WORK INSTRUCTIONS
Copy nothing but the lines from the one containing "This screenshot has" through the last line of the entries below, exactly as written and without pictures.

Stored data entries:

........

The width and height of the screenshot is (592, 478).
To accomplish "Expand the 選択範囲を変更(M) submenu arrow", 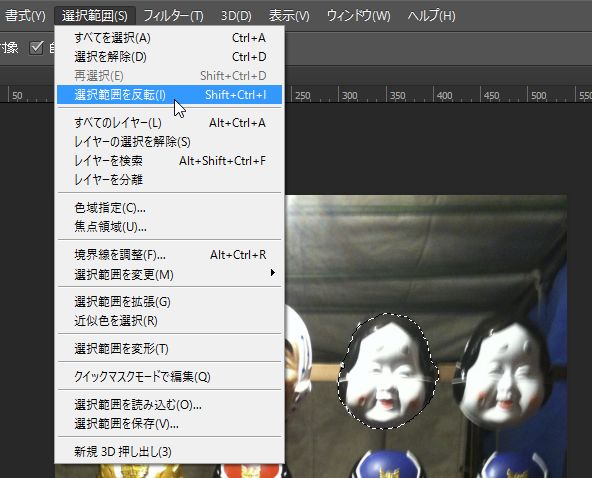I will (273, 273).
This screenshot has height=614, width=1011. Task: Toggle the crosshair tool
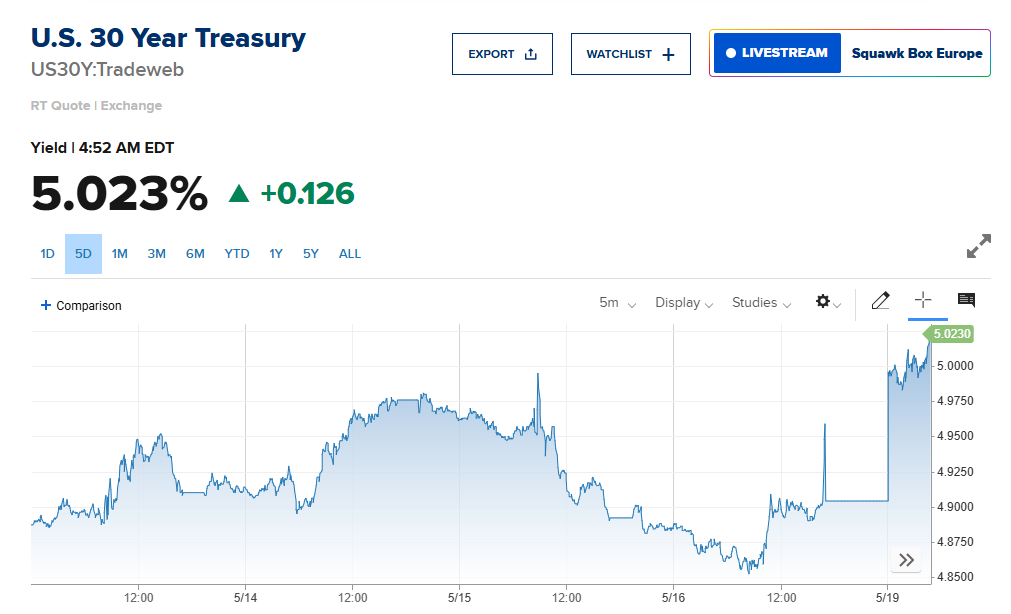click(923, 301)
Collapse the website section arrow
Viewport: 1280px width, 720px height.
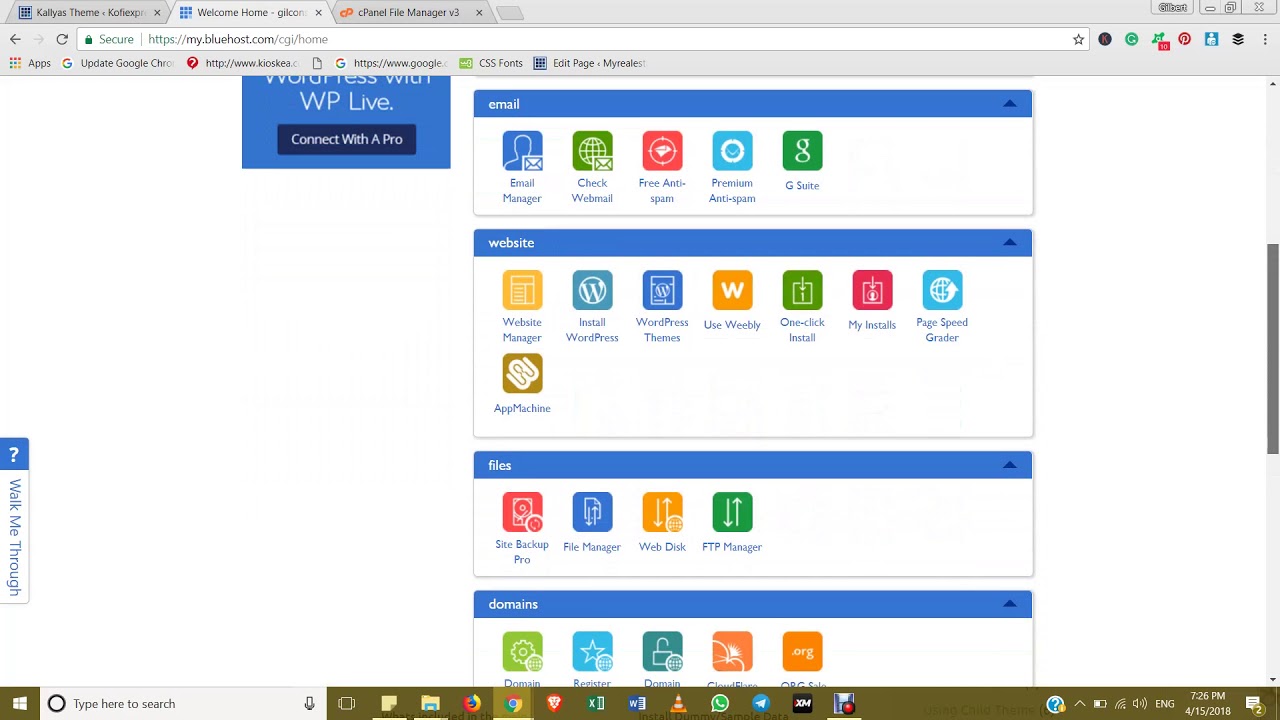click(1010, 243)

........

OUTPUT OF THE TASK
This screenshot has height=614, width=1011. Task: Toggle the crosshair tool
click(923, 301)
Collapse the website section arrow
Viewport: 1280px width, 720px height.
click(1010, 243)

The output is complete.